Look through the data below and show every line that includes "next".

Top of SOURCE INFORMATION

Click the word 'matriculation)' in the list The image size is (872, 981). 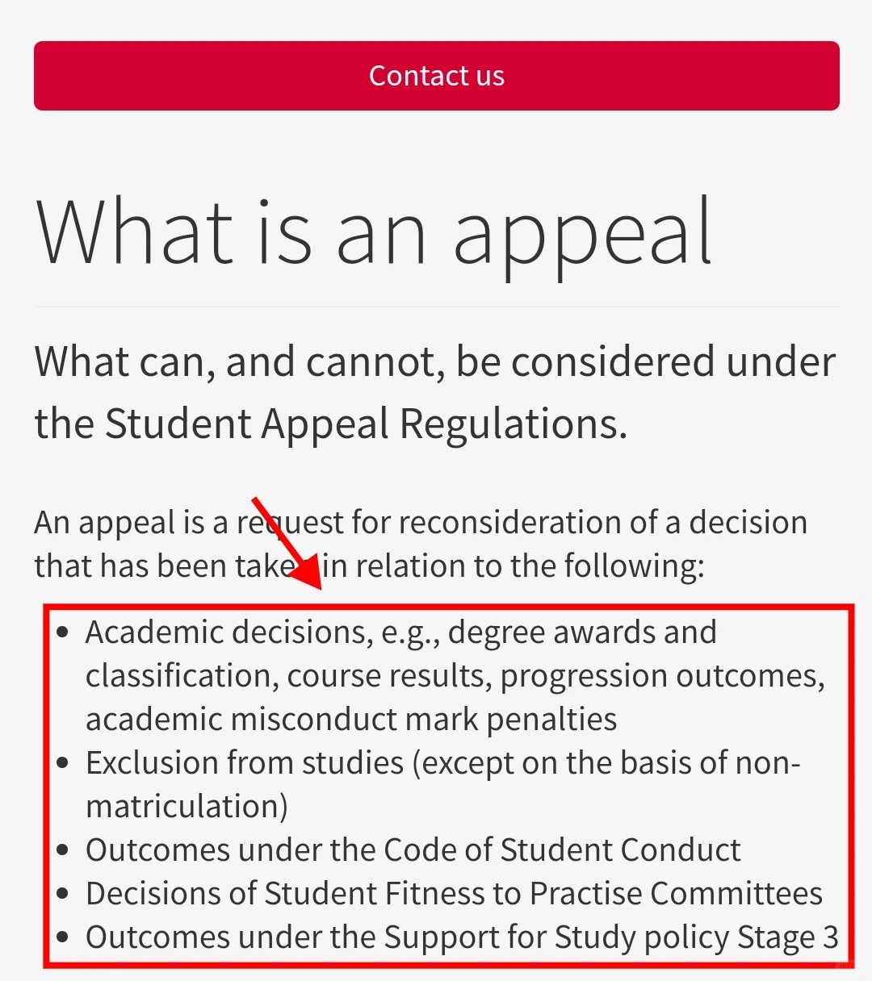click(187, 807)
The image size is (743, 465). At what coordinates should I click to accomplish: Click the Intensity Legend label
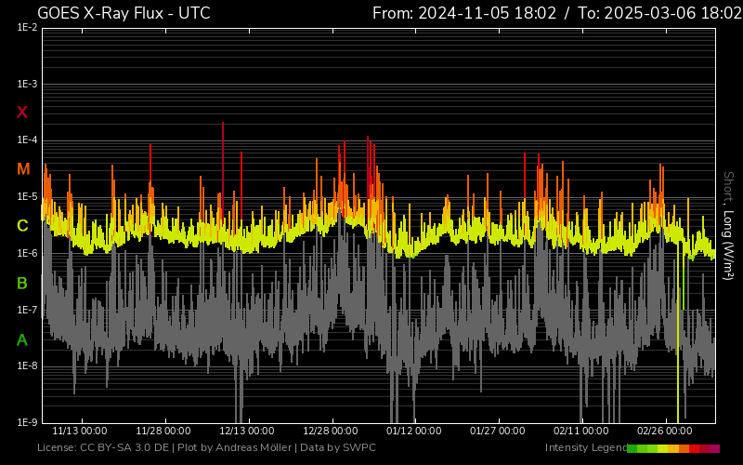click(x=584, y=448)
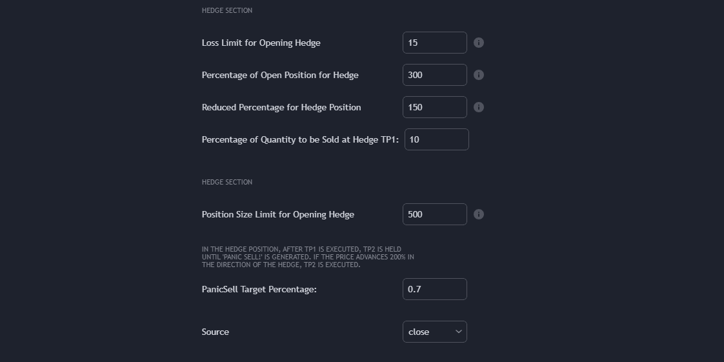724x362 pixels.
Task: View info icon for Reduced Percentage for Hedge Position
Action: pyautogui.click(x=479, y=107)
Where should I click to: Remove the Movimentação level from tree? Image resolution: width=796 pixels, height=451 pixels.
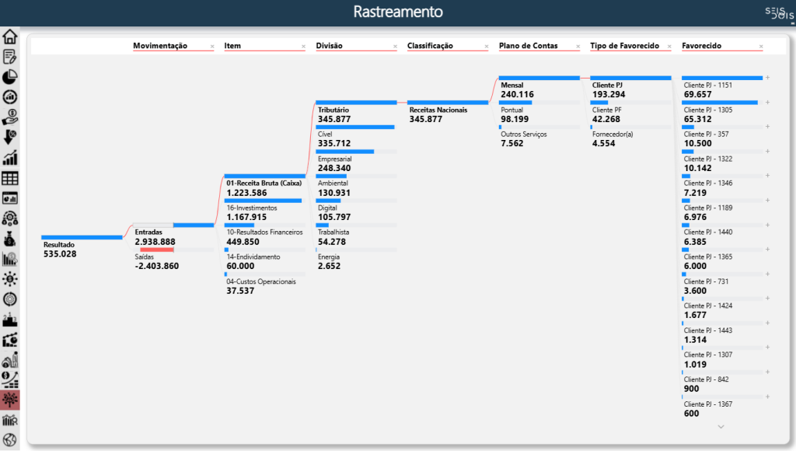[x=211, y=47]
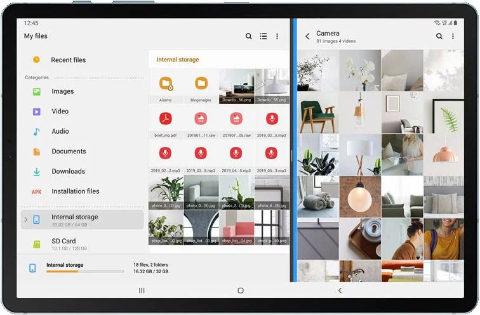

Bottom of SOURCE INFORMATION
Top of SOURCE INFORMATION

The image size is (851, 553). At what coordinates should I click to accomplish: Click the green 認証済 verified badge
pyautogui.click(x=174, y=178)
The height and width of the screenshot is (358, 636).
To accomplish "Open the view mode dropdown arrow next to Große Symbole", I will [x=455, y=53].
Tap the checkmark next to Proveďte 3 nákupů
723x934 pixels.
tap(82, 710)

Bottom of SOURCE INFORMATION

» **ANSWER FOR THE TASK**
To accomplish "Open the view mode dropdown arrow next to Große Symbole", I will [x=455, y=53].
Tap the checkmark next to Proveďte 3 nákupů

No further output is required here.